Write down exactly the line where "Афиша (301, 109)" occurs and every line that follows it through the end of the material below; include nothing else.

:: Data extracts

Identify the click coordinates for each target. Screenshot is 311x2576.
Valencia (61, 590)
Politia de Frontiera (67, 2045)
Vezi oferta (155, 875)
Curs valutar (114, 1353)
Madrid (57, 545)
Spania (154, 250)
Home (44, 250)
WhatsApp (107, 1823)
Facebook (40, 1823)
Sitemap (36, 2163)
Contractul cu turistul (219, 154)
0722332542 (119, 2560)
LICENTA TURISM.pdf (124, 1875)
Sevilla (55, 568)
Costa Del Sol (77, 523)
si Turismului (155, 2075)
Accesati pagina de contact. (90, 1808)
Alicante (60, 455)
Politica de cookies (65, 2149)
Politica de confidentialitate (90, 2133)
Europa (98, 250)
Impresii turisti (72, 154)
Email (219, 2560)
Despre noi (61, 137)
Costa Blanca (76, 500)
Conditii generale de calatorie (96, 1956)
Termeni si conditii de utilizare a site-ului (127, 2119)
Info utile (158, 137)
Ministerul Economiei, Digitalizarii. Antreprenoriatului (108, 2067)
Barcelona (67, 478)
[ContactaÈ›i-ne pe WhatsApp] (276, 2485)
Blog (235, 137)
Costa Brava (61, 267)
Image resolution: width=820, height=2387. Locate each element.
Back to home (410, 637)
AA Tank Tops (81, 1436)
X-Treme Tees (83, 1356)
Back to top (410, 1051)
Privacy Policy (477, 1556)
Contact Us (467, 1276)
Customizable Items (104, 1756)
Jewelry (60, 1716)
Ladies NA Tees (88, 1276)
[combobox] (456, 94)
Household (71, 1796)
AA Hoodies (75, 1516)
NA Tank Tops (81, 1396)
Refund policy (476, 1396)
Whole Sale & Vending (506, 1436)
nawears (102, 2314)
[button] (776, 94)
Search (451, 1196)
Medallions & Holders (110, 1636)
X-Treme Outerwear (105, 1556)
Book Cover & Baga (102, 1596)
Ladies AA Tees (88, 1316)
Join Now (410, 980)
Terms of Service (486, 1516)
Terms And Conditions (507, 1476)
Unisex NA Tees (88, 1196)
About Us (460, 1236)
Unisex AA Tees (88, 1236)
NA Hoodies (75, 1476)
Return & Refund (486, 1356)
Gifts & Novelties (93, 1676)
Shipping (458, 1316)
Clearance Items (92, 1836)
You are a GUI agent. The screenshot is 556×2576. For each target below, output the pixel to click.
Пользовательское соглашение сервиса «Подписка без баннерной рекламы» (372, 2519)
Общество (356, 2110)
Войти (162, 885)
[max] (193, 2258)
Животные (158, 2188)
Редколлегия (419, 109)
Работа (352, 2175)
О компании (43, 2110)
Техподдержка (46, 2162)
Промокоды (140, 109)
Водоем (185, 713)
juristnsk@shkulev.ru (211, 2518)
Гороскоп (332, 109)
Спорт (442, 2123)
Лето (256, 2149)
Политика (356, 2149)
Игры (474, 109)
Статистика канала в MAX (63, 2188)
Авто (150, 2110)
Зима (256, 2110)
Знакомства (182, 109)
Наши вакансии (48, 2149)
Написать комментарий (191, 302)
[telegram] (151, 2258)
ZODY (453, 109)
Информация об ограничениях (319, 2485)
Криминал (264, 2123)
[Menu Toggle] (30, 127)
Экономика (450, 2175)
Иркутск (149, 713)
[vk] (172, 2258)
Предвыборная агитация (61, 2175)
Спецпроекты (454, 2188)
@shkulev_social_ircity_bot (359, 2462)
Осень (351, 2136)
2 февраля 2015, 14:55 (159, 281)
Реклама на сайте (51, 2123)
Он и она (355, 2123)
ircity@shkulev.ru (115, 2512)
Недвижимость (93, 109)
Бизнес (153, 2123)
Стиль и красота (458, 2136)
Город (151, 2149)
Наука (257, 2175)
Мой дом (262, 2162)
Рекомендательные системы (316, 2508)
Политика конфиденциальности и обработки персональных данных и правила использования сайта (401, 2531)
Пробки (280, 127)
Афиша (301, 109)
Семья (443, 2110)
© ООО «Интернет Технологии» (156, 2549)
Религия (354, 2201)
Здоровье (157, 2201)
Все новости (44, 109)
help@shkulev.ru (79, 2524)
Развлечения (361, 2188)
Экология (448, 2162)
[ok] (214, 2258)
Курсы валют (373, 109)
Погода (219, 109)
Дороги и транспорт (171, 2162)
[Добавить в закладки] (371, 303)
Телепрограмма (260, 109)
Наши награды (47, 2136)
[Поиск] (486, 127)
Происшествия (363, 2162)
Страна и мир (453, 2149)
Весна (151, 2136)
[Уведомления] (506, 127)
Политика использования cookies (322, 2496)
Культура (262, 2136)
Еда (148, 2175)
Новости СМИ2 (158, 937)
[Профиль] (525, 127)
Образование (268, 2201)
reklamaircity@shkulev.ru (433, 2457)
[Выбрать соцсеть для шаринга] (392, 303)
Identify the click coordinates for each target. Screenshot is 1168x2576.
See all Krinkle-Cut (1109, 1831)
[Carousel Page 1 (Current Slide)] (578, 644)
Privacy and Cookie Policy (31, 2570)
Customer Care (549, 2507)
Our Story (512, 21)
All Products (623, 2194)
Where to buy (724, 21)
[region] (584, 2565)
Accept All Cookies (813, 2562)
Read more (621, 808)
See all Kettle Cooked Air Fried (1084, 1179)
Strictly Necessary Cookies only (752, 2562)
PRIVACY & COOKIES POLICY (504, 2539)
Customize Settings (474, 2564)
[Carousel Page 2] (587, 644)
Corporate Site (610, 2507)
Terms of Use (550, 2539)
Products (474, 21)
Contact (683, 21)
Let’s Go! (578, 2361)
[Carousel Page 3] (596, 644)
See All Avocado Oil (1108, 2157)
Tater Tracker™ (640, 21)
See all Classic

::::

▶ **Output of the exercise**:
Афиша (301, 109)
Семья (443, 2110)
© ООО «Интернет Технологии» (156, 2549)
Религия (354, 2201)
Здоровье (157, 2201)
Все новости (44, 109)
help@shkulev.ru (79, 2524)
Развлечения (361, 2188)
Экология (448, 2162)
[ok] (214, 2258)
Курсы валют (373, 109)
Погода (219, 109)
Дороги и транспорт (171, 2162)
[Добавить в закладки] (371, 303)
Телепрограмма (260, 109)
Наши награды (47, 2136)
[Поиск] (486, 127)
Происшествия (363, 2162)
Страна и мир (453, 2149)
Весна (151, 2136)
[Уведомления] (506, 127)
Политика использования cookies (322, 2496)
Культура (262, 2136)
Еда (148, 2175)
Новости СМИ2 (158, 937)
[Профиль] (525, 127)
Образование (268, 2201)
reklamaircity@shkulev.ru (433, 2457)
[Выбрать соцсеть для шаринга] (392, 303)
Identify the click coordinates for each target. Screenshot is 1168x2576.
See all Krinkle-Cut (1109, 1831)
[Carousel Page 1 (Current Slide)] (578, 644)
Privacy and Cookie Policy (31, 2570)
Customer Care (549, 2507)
Our Story (512, 21)
All Products (623, 2194)
Where to buy (724, 21)
[region] (584, 2565)
Accept All Cookies (813, 2562)
Read more (621, 808)
See all Kettle Cooked Air Fried (1084, 1179)
Strictly Necessary Cookies only (752, 2562)
PRIVACY & COOKIES POLICY (504, 2539)
Customize Settings (474, 2564)
[Carousel Page 2] (587, 644)
Corporate Site (610, 2507)
Terms of Use (550, 2539)
Products (474, 21)
Contact (683, 21)
Let’s Go! (578, 2361)
[Carousel Page 3] (596, 644)
See All Avocado Oil (1108, 2157)
Tater Tracker™ (640, 21)
See all Classic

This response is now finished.